WHAT YOU SHOULD DO: Revise the material starting at the line containing "Given: Click the Flamory search field" and ending at the line containing "[x=58, y=143]", swapping "Invoice" for "Receipt" and keeping everything else the same.

↓↓↓

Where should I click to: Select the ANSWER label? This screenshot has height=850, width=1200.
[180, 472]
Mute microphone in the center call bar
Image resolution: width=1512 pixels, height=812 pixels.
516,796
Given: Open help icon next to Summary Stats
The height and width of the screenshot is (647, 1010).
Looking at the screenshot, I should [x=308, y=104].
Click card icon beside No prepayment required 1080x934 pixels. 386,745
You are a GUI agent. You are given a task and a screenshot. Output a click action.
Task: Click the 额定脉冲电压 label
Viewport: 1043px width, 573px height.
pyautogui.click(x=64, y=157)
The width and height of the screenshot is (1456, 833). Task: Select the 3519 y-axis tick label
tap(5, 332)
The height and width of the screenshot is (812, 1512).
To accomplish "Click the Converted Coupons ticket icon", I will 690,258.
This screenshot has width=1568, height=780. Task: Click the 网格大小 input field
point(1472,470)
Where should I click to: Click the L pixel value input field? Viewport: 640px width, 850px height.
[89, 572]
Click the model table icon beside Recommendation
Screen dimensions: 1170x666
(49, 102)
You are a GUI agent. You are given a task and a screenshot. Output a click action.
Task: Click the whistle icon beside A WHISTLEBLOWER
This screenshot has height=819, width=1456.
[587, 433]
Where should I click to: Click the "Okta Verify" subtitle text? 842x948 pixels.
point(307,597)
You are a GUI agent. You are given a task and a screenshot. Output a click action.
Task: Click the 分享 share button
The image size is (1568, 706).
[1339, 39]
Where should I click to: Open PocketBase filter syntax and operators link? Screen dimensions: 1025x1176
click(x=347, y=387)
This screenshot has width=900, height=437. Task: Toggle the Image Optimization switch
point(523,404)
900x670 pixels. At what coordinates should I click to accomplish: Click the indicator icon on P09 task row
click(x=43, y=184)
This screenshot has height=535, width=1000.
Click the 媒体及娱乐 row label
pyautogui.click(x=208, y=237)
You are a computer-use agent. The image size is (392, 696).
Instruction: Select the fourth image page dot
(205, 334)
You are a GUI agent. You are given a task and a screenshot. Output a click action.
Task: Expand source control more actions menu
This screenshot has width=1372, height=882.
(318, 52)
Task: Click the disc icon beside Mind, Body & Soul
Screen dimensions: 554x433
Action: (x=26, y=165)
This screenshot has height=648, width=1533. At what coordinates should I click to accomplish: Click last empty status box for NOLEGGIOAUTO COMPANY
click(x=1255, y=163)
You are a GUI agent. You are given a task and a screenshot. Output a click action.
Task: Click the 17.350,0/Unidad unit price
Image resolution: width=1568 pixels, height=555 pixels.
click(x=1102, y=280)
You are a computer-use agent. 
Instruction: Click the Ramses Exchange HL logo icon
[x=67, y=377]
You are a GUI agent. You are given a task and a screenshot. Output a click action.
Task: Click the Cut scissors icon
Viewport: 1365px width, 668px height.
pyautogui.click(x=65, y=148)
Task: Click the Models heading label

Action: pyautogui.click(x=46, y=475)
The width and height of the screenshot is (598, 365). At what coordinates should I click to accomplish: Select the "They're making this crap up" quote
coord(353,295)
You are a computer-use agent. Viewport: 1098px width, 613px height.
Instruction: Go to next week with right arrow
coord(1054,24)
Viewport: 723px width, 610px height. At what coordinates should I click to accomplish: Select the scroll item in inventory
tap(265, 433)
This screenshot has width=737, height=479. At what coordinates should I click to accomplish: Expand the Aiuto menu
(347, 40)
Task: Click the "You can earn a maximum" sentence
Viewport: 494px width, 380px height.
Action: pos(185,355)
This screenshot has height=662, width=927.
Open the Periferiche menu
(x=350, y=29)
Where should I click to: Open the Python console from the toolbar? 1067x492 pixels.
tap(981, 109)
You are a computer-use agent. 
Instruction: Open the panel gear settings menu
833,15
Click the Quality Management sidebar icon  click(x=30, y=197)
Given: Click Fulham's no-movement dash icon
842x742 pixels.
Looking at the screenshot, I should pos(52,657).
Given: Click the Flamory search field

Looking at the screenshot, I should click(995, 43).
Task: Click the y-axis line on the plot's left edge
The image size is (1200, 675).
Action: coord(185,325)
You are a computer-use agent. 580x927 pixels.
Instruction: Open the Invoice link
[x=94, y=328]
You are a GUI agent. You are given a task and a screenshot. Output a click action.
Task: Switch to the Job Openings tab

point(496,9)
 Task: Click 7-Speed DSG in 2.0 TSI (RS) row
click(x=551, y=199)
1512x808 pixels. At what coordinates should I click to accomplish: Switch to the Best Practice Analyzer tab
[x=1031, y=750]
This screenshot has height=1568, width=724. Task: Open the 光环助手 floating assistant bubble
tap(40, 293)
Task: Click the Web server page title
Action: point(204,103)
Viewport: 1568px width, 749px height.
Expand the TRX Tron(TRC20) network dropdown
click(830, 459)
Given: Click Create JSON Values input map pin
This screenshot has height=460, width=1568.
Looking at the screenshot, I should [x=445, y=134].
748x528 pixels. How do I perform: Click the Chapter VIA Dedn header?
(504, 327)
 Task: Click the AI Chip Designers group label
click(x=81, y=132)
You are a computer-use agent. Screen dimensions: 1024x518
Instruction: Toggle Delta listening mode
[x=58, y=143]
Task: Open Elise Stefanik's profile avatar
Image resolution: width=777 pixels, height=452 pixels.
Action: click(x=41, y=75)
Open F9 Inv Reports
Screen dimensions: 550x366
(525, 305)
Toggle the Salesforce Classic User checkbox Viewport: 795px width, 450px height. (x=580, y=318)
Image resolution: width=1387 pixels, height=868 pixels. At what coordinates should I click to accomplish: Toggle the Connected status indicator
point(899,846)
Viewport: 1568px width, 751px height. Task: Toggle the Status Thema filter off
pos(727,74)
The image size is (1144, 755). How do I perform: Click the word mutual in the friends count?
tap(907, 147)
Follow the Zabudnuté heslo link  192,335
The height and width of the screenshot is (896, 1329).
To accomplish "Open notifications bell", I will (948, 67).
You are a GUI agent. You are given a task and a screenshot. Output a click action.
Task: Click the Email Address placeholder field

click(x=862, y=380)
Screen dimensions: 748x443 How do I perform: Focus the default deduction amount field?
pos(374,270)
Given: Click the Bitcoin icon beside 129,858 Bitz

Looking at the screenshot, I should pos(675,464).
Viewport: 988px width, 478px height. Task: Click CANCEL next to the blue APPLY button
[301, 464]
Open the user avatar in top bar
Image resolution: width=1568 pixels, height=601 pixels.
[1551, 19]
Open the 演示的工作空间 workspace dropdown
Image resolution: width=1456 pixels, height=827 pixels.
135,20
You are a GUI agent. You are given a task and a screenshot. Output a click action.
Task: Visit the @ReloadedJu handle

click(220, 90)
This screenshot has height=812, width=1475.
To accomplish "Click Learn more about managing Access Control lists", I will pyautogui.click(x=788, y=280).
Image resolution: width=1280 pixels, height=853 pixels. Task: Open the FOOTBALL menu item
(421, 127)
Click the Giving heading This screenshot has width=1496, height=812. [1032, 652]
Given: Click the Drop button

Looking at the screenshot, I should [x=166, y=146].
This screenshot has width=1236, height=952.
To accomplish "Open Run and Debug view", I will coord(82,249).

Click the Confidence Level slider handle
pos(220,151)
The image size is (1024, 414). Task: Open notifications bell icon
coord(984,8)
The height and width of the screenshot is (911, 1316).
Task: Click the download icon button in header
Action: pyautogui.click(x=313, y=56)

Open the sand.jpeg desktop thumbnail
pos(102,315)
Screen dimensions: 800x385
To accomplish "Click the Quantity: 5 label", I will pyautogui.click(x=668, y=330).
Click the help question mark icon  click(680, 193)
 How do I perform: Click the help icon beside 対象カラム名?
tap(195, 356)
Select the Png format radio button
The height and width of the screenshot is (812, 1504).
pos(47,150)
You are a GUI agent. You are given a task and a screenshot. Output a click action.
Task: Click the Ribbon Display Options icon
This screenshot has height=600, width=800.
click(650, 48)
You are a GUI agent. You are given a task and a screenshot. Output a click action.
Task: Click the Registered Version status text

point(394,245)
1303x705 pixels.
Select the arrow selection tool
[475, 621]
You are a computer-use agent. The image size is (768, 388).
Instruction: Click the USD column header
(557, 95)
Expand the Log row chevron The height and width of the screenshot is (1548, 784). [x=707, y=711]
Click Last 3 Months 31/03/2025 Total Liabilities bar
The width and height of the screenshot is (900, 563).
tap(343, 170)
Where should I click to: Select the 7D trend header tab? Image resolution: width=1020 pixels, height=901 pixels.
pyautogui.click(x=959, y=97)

↑↑↑

EXERCISE ANSWER:
Given: Click the Flamory search field

Looking at the screenshot, I should click(995, 43).
Task: Click the y-axis line on the plot's left edge
The image size is (1200, 675).
Action: coord(185,325)
You are a computer-use agent. 580x927 pixels.
Instruction: Open the Receipt link
[x=94, y=328]
You are a GUI agent. You are given a task and a screenshot. Output a click action.
Task: Switch to the Job Openings tab

point(496,9)
 Task: Click 7-Speed DSG in 2.0 TSI (RS) row
click(x=551, y=199)
1512x808 pixels. At what coordinates should I click to accomplish: Switch to the Best Practice Analyzer tab
[x=1031, y=750]
This screenshot has height=1568, width=724. Task: Open the 光环助手 floating assistant bubble
tap(40, 293)
Task: Click the Web server page title
Action: point(204,103)
Viewport: 1568px width, 749px height.
Expand the TRX Tron(TRC20) network dropdown
click(830, 459)
Given: Click Create JSON Values input map pin
This screenshot has height=460, width=1568.
Looking at the screenshot, I should [x=445, y=134].
748x528 pixels. How do I perform: Click the Chapter VIA Dedn header?
(504, 327)
 Task: Click the AI Chip Designers group label
click(x=81, y=132)
You are a computer-use agent. Screen dimensions: 1024x518
Instruction: Toggle Delta listening mode
[x=58, y=143]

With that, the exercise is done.